◆ TASK: Rewrite every row below with "screenshot" replaced by "capture" and everything else unchanged. Omit the pictures from your answer.

(Rows of pointing data)
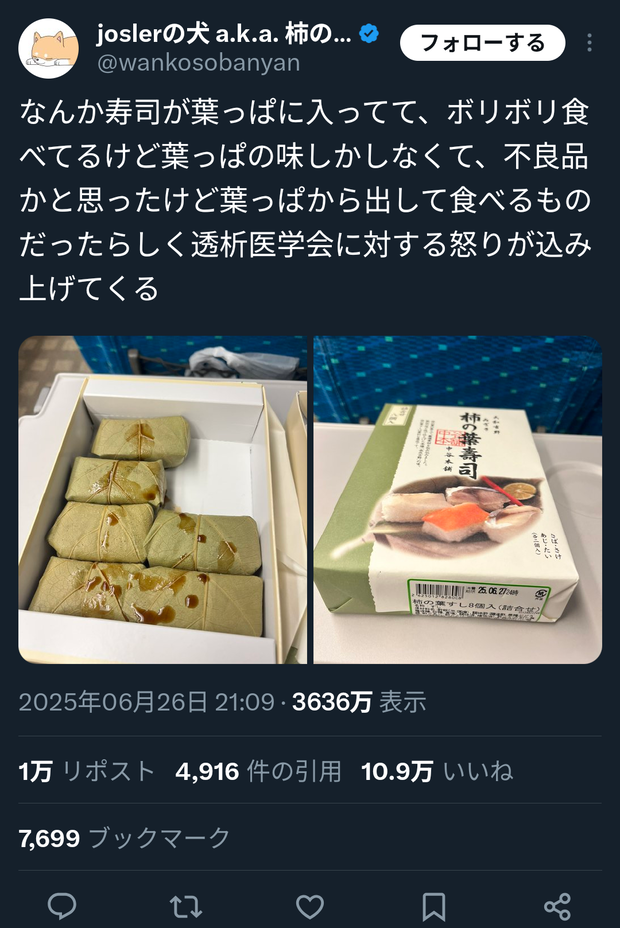View the 10.9万 いいね likes list
Image resolution: width=620 pixels, height=928 pixels.
[x=437, y=771]
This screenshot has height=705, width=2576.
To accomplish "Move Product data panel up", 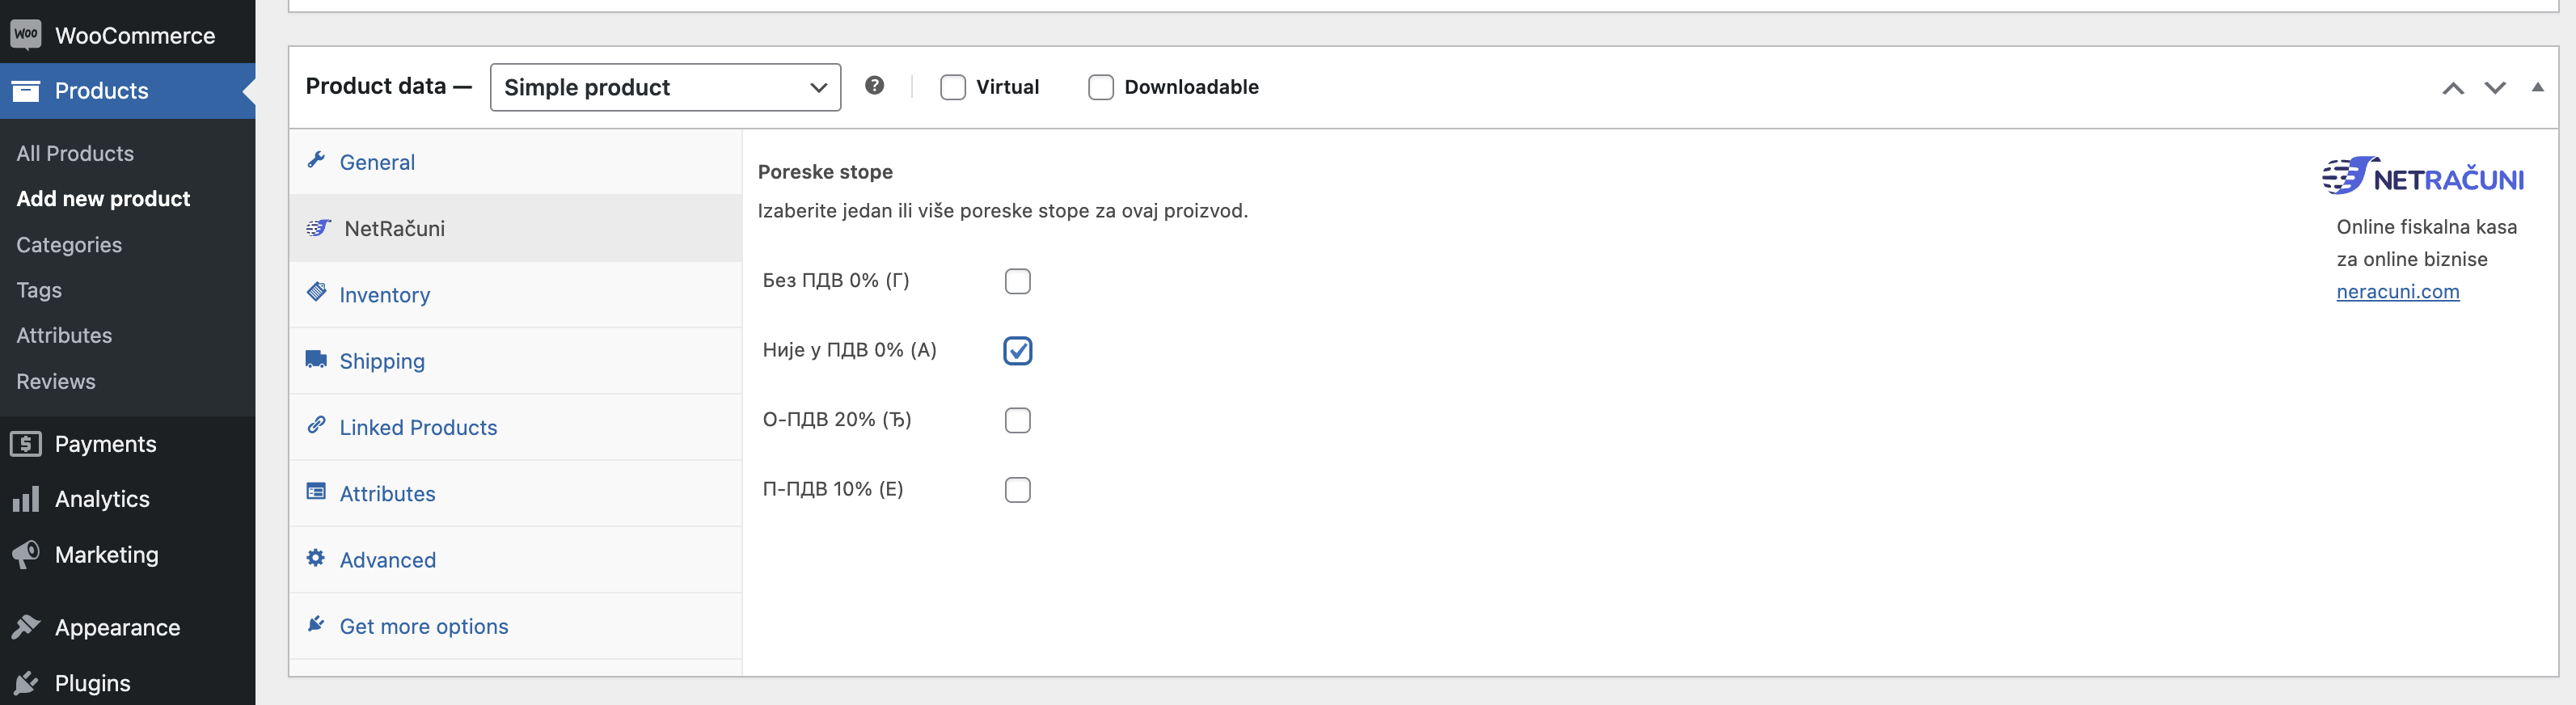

◆ WORKED ANSWER:
View the 10.9万 いいね likes list
Image resolution: width=620 pixels, height=928 pixels.
[x=437, y=771]
This capture has height=705, width=2576.
To accomplish "Move Product data panel up", 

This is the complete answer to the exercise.